Aguanté como dentro de una trinchera otros veinte minutos, sin cerveza, los que parecieron años, mientras los músicos de animatronic cantaban canciones que en mi vida había escuchado y que el público coreaba. A cada minuto dos o tres entusiastas parroquianos chocaban con nuestra mesa mientras estiraban la mano para que los músicos le “enviaran un saludo” a una mina que estaba sentada tres bandejas de papas fritas más allá. Los músicos apenas sabían leer o los cándidos pretendientes de treinta años cada uno, a lo menos, apenas sabían escribir, el hecho es que daban el mensaje equivocado el cual era corregido como por medio de un sonoprompter con altavoz por sus autores mientras afirmaban sus temblorosas manos en nuestra mesa. Yo esperaba el momento en que alguien gritara “¡corten!” pues no me parecía que todo eso pudiera estar pasando, si quiero saludar a una mina que está a cuatro metros espero que nuestras miradas se crucen o en su defecto camino hacia ella, pero estos tipos le enviaban “saludos” como si estuviéramos en una kermesse en quinto básico.

Al amigo de todas, pero solamente amigo, lo había motejado frugalmente con el rótulo de “Futuro”. Se parecía a mi bastante, cualquiera habría dicho “estos son hermanos o primos”. Pero los ocho o diez años con que se adelantaba le habían sentado muy mal como si los hubiese pasado sin dormir, bajo el sol y saltando en un pie. El llamarle Futuro, en tales circunstancias, era parte de una abstinente indulgencia.
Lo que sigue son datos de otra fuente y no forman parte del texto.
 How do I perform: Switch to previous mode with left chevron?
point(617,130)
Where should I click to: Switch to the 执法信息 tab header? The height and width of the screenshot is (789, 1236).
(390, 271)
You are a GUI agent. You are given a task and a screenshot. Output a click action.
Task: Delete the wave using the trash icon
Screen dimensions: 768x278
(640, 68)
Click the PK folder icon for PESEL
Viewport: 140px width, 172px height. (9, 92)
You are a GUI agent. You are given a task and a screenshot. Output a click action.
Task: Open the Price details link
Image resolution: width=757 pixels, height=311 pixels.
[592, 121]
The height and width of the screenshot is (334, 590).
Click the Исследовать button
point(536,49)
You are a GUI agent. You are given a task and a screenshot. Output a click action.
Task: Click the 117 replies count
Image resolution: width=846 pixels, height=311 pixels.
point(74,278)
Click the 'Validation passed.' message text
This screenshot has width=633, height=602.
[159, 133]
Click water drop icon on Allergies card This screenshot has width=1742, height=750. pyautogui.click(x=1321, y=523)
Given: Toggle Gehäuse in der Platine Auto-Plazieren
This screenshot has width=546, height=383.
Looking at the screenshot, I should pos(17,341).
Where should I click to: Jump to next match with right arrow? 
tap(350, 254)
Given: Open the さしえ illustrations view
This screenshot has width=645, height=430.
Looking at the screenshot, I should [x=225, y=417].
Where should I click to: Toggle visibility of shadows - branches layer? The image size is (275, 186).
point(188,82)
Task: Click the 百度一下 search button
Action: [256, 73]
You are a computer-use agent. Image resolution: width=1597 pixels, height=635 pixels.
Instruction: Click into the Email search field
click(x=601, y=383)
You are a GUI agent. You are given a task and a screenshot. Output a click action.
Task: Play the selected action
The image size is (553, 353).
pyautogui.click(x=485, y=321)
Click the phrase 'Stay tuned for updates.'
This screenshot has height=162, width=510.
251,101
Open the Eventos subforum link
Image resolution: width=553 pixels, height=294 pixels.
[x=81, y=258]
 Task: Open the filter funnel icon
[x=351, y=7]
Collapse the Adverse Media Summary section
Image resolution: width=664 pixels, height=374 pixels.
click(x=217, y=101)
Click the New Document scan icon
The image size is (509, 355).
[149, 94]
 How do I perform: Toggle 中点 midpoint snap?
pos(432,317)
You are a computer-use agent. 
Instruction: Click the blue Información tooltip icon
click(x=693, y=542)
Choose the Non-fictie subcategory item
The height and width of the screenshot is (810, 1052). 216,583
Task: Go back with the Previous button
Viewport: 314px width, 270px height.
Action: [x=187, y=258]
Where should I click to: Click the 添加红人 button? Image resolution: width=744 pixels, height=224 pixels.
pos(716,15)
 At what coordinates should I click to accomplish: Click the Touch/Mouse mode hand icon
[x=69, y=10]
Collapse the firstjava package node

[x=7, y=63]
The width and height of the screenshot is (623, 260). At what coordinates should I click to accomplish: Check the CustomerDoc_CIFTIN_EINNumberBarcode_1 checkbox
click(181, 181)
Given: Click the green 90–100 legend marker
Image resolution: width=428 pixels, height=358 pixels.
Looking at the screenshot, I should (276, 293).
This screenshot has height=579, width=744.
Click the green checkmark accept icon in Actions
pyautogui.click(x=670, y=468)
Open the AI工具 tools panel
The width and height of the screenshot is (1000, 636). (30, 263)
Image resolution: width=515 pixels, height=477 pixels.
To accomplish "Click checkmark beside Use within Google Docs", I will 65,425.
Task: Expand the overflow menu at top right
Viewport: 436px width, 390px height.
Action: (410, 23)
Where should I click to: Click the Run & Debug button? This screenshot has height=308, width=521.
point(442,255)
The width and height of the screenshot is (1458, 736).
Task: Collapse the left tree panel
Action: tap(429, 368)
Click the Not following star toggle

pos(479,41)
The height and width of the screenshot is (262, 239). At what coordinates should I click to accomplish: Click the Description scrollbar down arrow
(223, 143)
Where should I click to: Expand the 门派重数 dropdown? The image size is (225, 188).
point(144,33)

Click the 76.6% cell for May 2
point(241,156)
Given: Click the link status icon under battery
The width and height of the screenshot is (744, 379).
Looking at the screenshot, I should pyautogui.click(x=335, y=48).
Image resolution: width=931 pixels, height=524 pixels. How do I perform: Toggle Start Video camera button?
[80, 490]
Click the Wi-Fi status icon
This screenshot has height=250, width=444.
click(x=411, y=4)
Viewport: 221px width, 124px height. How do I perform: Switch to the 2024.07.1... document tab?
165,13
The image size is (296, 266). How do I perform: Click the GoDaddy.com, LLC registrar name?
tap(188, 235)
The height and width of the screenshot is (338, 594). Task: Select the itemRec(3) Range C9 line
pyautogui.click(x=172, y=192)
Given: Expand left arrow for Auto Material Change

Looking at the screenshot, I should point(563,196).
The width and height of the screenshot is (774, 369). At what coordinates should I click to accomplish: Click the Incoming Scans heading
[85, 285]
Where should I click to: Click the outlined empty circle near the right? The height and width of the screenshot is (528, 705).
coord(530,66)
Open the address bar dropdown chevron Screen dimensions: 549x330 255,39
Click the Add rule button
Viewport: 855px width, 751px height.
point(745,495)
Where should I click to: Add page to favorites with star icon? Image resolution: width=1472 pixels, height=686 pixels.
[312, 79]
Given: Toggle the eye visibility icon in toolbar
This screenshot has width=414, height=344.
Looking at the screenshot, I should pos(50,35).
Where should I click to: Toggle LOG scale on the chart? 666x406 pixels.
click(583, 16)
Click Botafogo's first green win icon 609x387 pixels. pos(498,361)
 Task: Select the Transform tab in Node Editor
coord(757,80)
Al fin llegaron más cervezas tibias lo que serviría para contestar los gases papafriteros con flatulencias. Uno de los pretendientes anónimos, que usaba de los servicios de los animatronic, ensayaba una coreografía y levantaba las manos cual concierto de Madona. Me percaté que quien cantaba, “estamos en la hora del karaoke” me grita eufórica la amiga número uno a ver mi cara de sorpresa, es la mujer que había saludado el pelotudo que ahora es bailarín.

- En realidad Enrique eso de estar con minas está sobrevalorado – le dije – es una de las tantas huevas que hacemos para lidiar con el tiempo, la soledad y nosotros mismos.

- Igual, voy a cachar primero qué onda con esta mina.

Quise responderle que ciertos árboles torcidos no se enderezan ni con un huinche, que a ese ritmo sus pulmones sucumbirían por falta de aire, que el colesterol, las dioxinas del aceite refrito, los gases invernadero del hielo seco, pero le dije “permiso”, y atravesé la muchedumbre arrancando del lugar. Taso en dos bandejas de papas y cuatro souer cada uno lo que demoraron en concluir que no estaba en el baño.